Beeswarm Plots with plotnine-extra¶
This vignette shows how to create beeswarm plots using plotnine-extra. Beeswarm plots are a way of displaying the distribution of data points along a categorical axis. Unlike a simple jitter plot, points are arranged so that they never overlap, giving a faithful view of the underlying data distribution while showing every individual observation.
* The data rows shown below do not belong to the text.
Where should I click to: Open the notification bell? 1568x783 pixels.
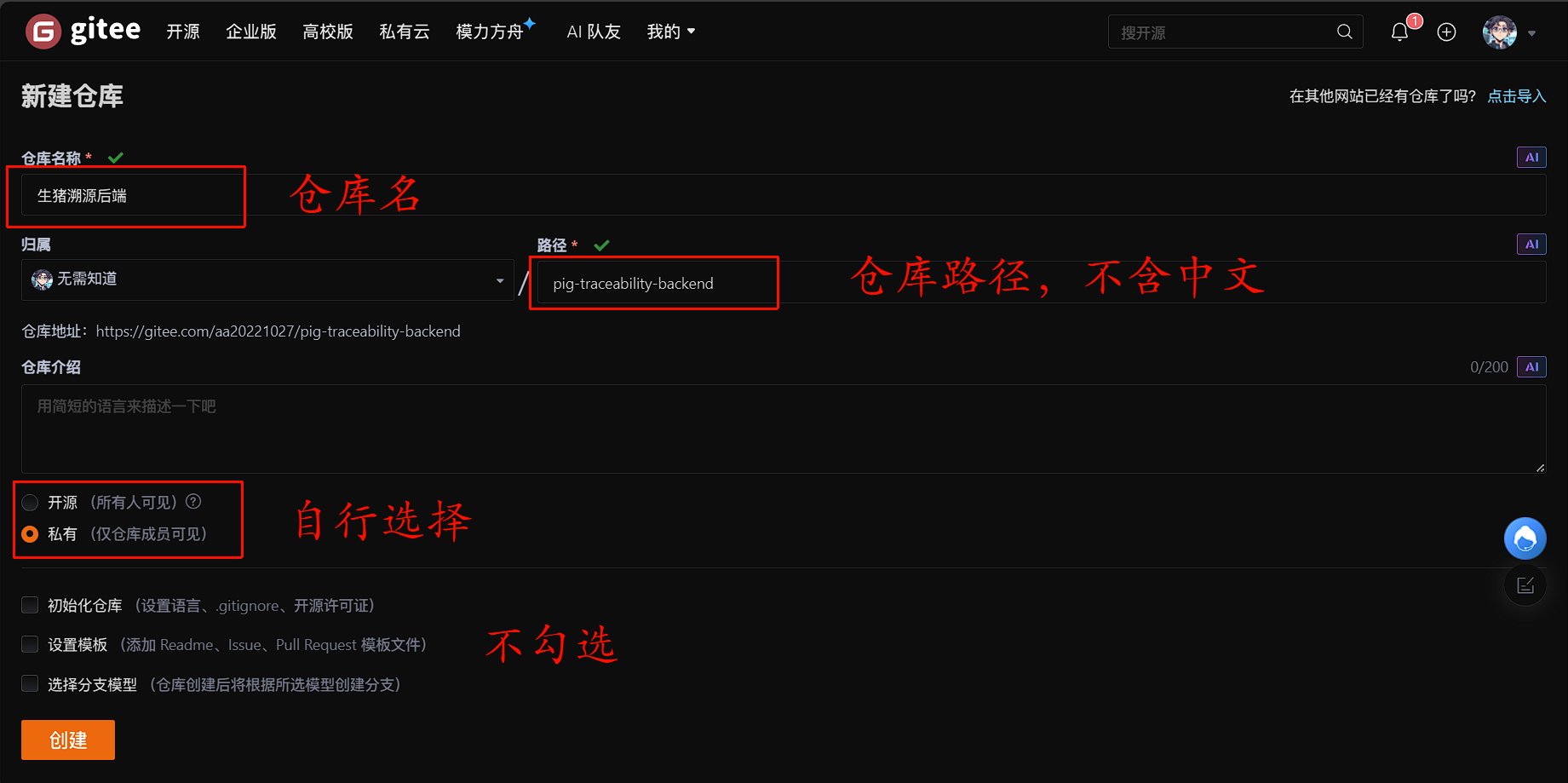click(x=1399, y=32)
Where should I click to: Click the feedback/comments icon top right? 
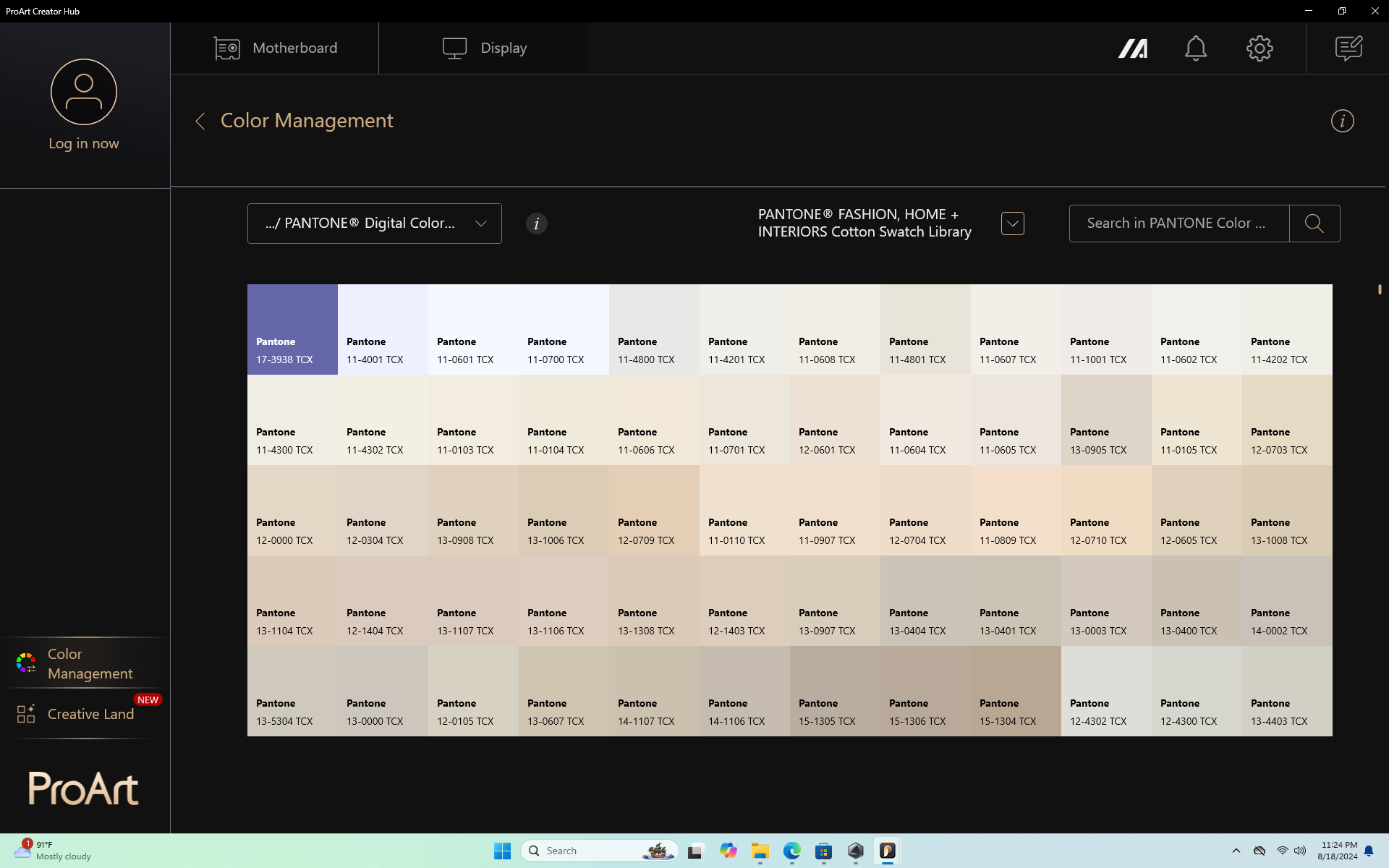point(1349,48)
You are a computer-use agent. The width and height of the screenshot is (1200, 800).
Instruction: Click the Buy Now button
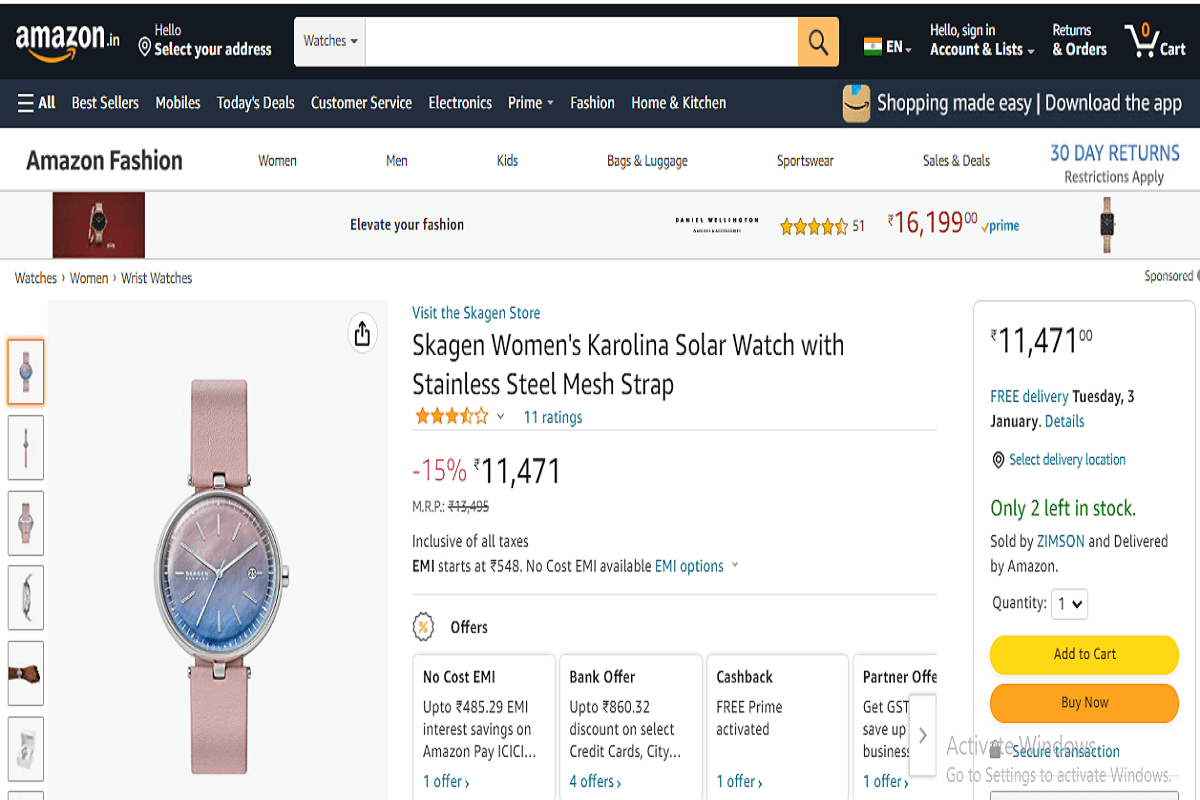[1083, 703]
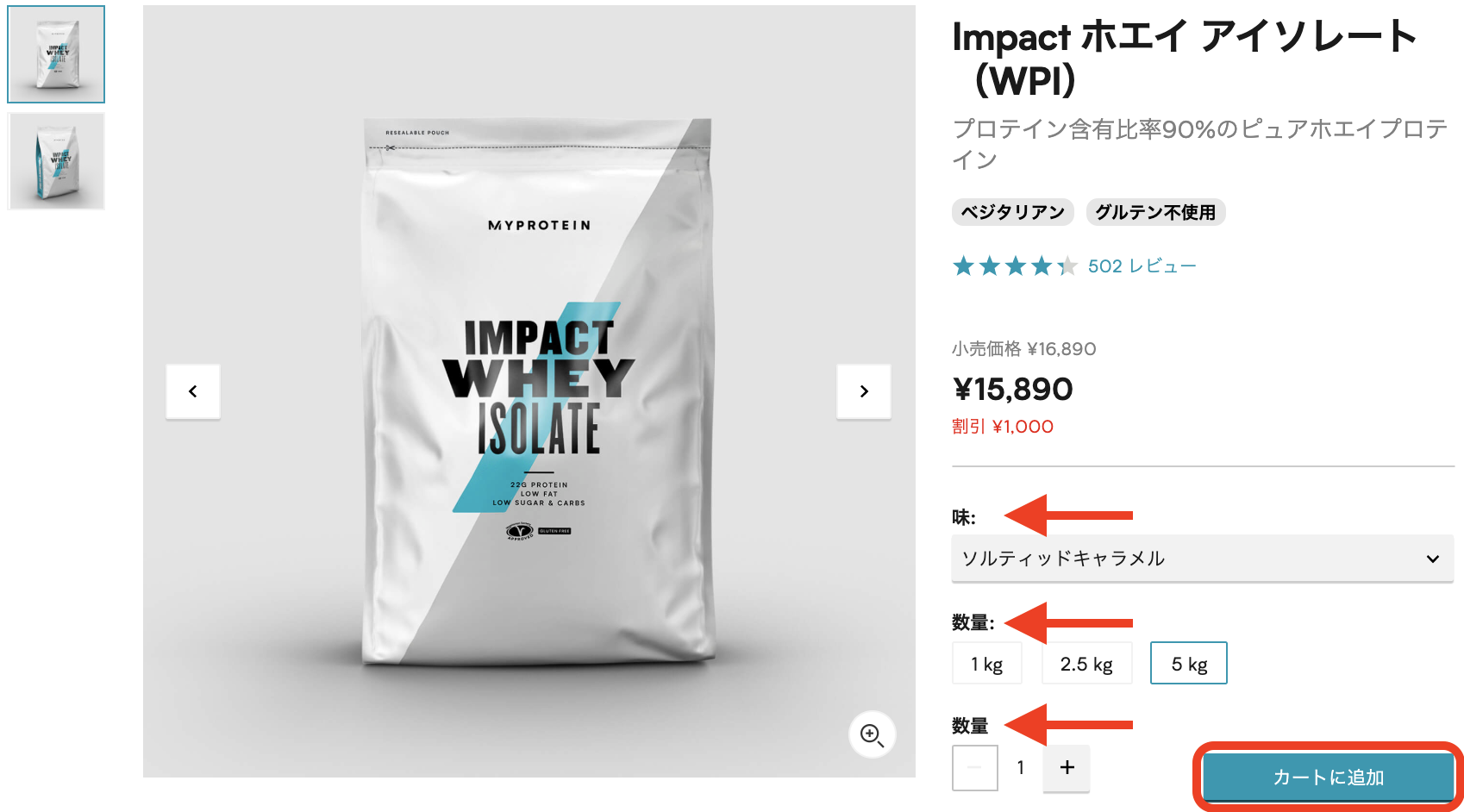Open the magnifier zoom icon on image

point(872,735)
plotnine-extra provides two geoms ported from the R package ggbeeswarm:
geom_beeswarm()– the classic beeswarm layout.geom_quasirandom()– density-aware quasi-random jitter.
Libraries & Dataset¶
We use the classic Iris dataset which contains measurements for three species of iris flowers.
[1]:
from plotnine_extra import (
ggplot,
aes,
geom_beeswarm,
geom_quasirandom,
geom_boxplot,
geom_violin,
labs,
theme_minimal,
scale_color_brewer,
scale_fill_brewer,
coord_flip,
guides,
guide_legend,
)
from plotnine_extra.data import iris
iris.head()
[1]:
| sepal_length | sepal_width | petal_length | petal_width | species | |
|---|---|---|---|---|---|
| 0 | 5.1 | 3.5 | 1.4 | 0.2 | setosa |
| 1 | 4.9 | 3.0 | 1.4 | 0.2 | setosa |
| 2 | 4.7 | 3.2 | 1.3 | 0.2 | setosa |
| 3 | 4.6 | 3.1 | 1.5 | 0.2 | setosa |
| 4 | 5.0 | 3.6 | 1.4 | 0.2 | setosa |
Basic beeswarm plot¶
The simplest beeswarm plot maps a categorical variable to x and a continuous variable to y. Points are shifted sideways just enough to avoid overlap.
[2]:
(
ggplot(iris, aes(x="species", y="sepal_length"))
+ geom_beeswarm()
+ labs(
title="Basic Beeswarm Plot",
x="Species",
y="Sepal Length",
)
+ theme_minimal()
)
[2]:
Coloring by group¶
Map the color aesthetic to the grouping variable to distinguish species.
[3]:
(
ggplot(iris, aes(x="species", y="sepal_length", color="species"))
+ geom_beeswarm(size=2)
+ scale_color_brewer(type="qual", palette="Set2")
+ labs(
title="Beeswarm with Color by Species",
x="Species",
y="Sepal Length",
)
+ theme_minimal()
)
[3]:
The cex parameter¶
The cex parameter controls the spacing between points. Higher values spread points further apart, lower values pack them more tightly.
[4]:
(
ggplot(iris, aes(x="species", y="sepal_length", color="species"))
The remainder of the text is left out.